We stood at the edge of the lake.
Everyone was in a wetsuit.
Except for me.
Wetsuits: hundreds of people.
Boardshorts: one person.
"You're brave," another triathlete said.
I shrugged.
I was not brave.
I was dumb.
I did not think this through.
If I had done any research, I would have learned that the lake was 50 degrees.
If I had done any research, I would have learned that in 50 degree water, hypothermia sets in at 30 minutes.
I had one minute to think of a model and make a plan before the starter's gun went off.
I've got it, I thought.
When I move, my body generates heat.
The cold will be painful.
Start slow.
Swimming will make me hot.
Then swim the second half faster.
POWWW.
The gun boomed and hundreds of wetsuits dove in the water.
I dove in last, in my boardshorts, and started swimming slowly.
I am typing this story eleven years later.

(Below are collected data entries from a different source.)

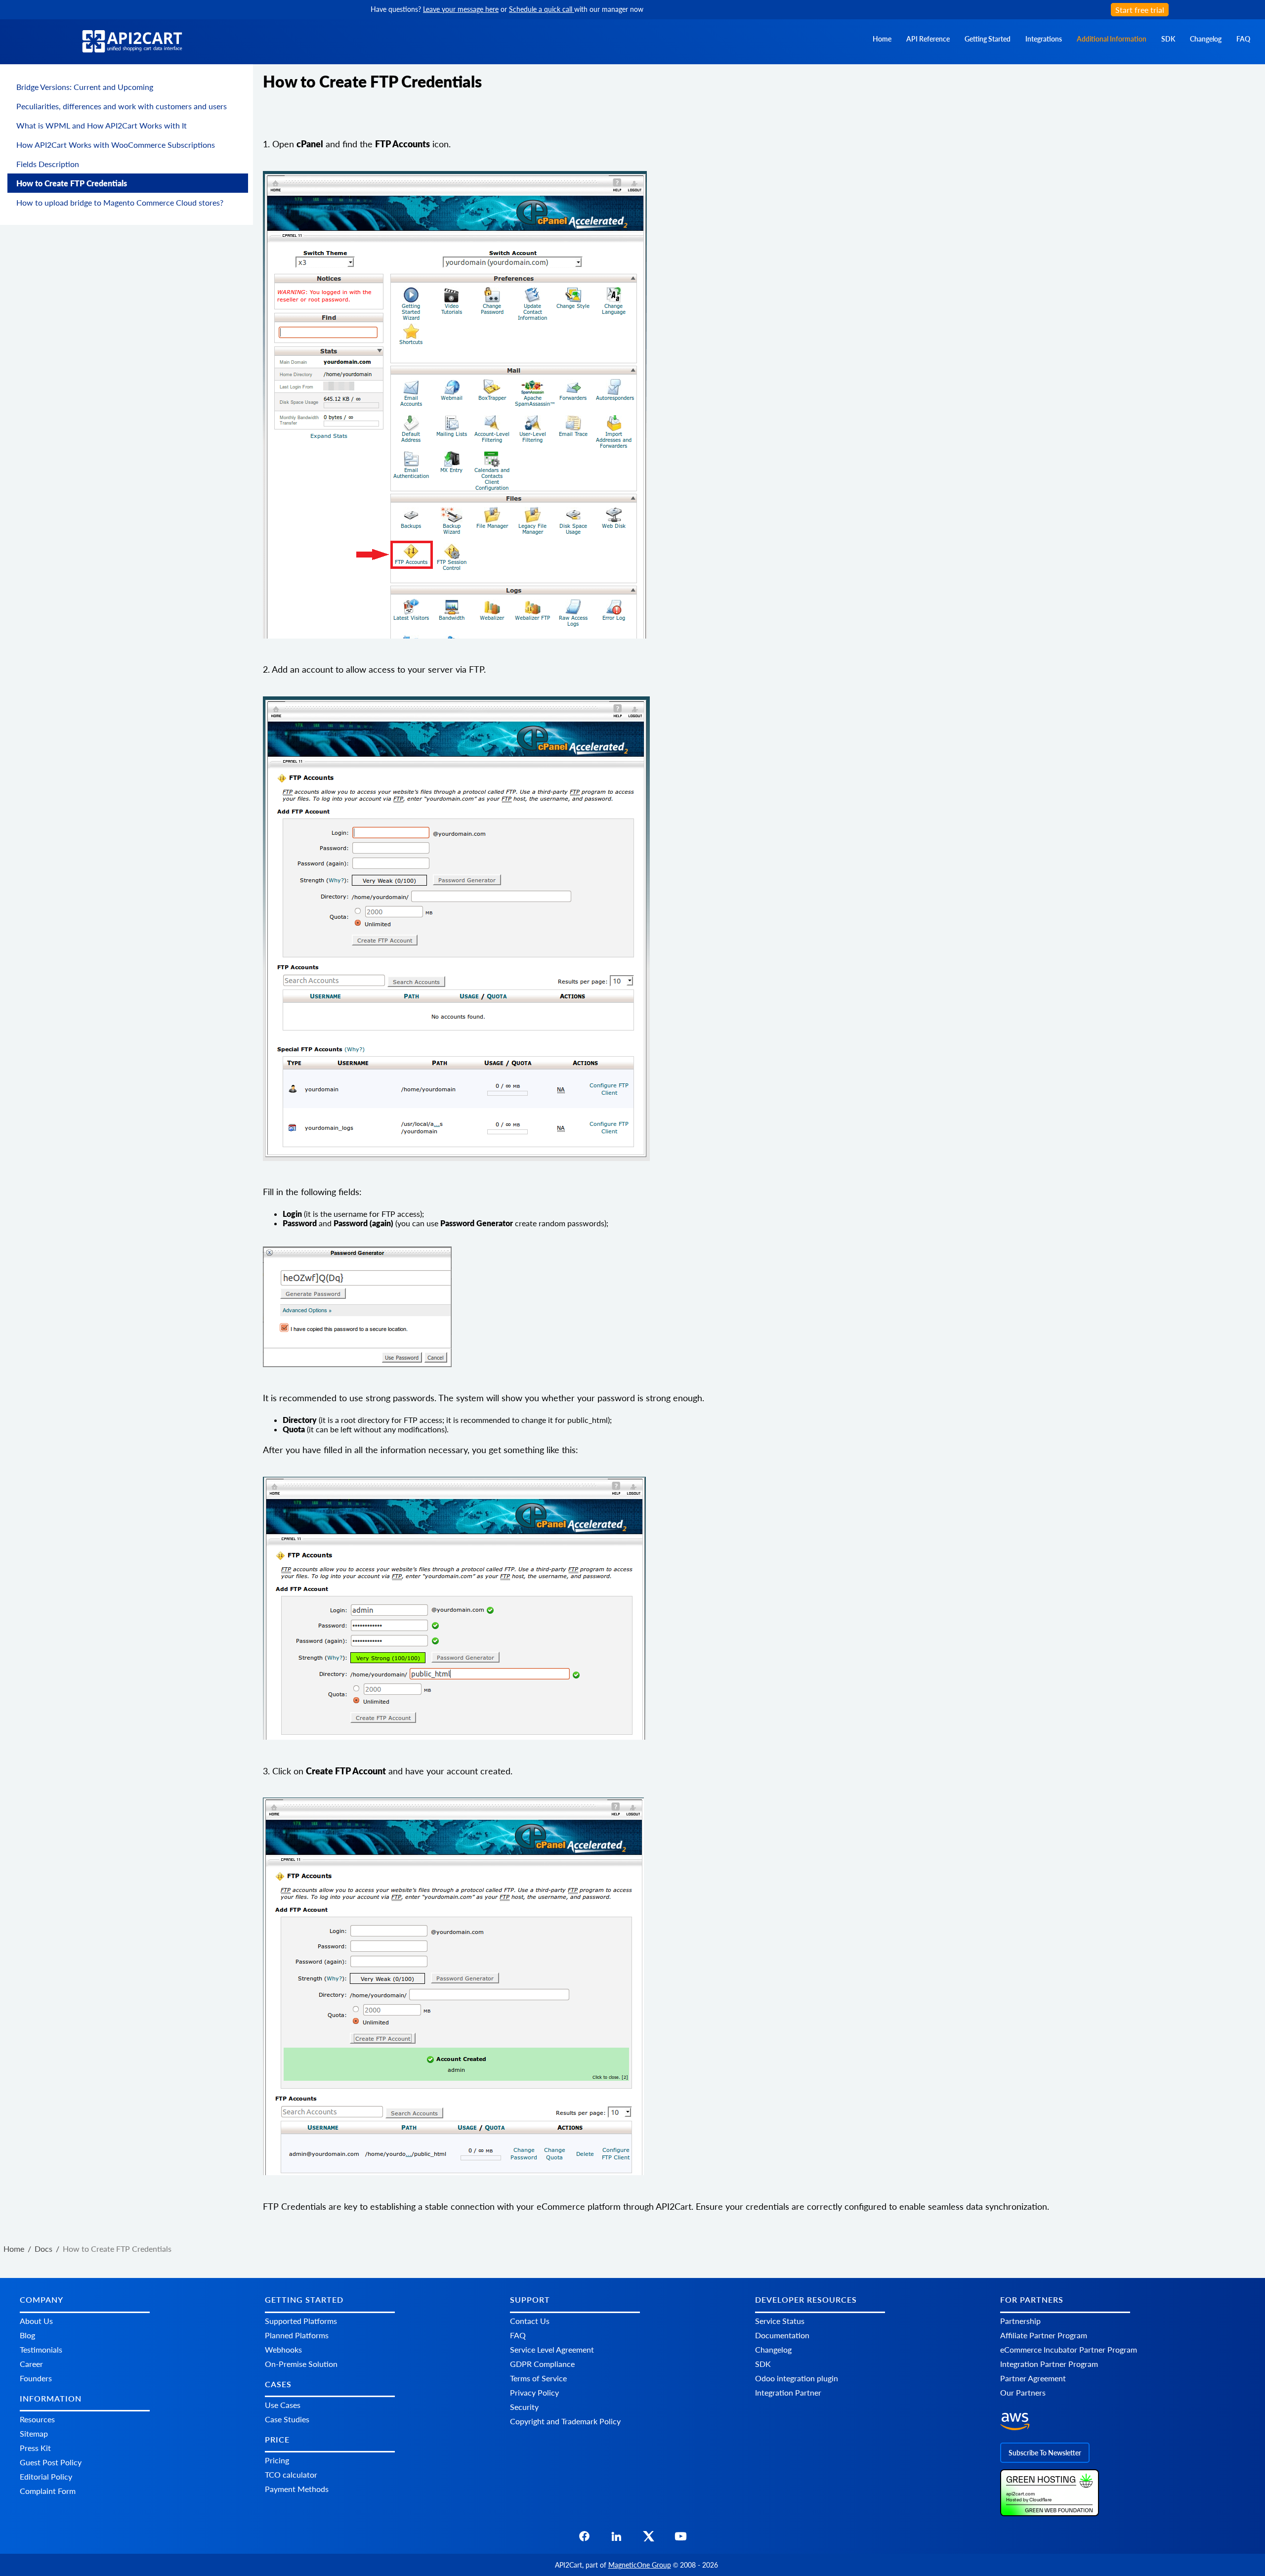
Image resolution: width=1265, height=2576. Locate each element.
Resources (37, 2419)
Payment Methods (297, 2489)
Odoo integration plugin (796, 2378)
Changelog (1206, 39)
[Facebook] (584, 2539)
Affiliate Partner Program (1043, 2335)
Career (31, 2363)
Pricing (277, 2460)
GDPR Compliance (542, 2363)
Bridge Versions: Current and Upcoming (84, 86)
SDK (1168, 39)
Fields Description (47, 164)
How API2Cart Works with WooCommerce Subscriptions (115, 144)
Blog (27, 2335)
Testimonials (41, 2349)
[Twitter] (648, 2539)
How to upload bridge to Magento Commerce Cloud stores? (119, 202)
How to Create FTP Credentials (71, 183)
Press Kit (35, 2447)
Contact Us (529, 2320)
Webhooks (283, 2349)
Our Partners (1023, 2392)
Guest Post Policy (51, 2462)
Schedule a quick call (541, 9)
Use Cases (282, 2404)
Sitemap (34, 2433)
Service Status (779, 2320)
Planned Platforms (297, 2335)
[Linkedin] (616, 2539)
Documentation (782, 2335)
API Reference (928, 39)
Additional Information (1111, 39)
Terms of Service (538, 2378)
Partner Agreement (1033, 2378)
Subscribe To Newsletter (1045, 2453)
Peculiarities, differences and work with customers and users (121, 106)
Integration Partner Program (1049, 2363)
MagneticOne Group (639, 2565)
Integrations (1043, 39)
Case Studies (287, 2419)
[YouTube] (681, 2539)
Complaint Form (48, 2490)
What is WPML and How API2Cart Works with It (101, 125)
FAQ (1243, 39)
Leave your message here (461, 9)
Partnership (1020, 2320)
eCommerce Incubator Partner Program (1068, 2349)
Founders (36, 2378)
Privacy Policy (534, 2392)
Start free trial (1139, 9)
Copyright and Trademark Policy (565, 2421)
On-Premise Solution (301, 2363)
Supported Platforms (301, 2320)
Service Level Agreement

In warm clothes.
And yet, I just felt shivers.
As I learned that day, my model of the world was bad.
Swimming generates heat, but in water that cold, you lose heat 10x faster than you make it.
Back in Lake Berryessa, things were not going as planned.
At the halfway buoy, I was struggling to control my limbs.
My teeth were chattering uncontrollably.
The only thing I had going for me was that my wiser, wetsuit-wearing friend Tom had slowed down, to make sure I stayed alive.
Knowing Tom was there to keep me from drowning, I flapped on.
After half an hour, I made it back to shore.
I had never been so cold.
I was shaking so bad that it took me twelve attempts to lift my leg over my bikeseat for the next part of the race.
But...
I was alive!
And I had learned an important lesson.
Bad models of the world can be dangerous.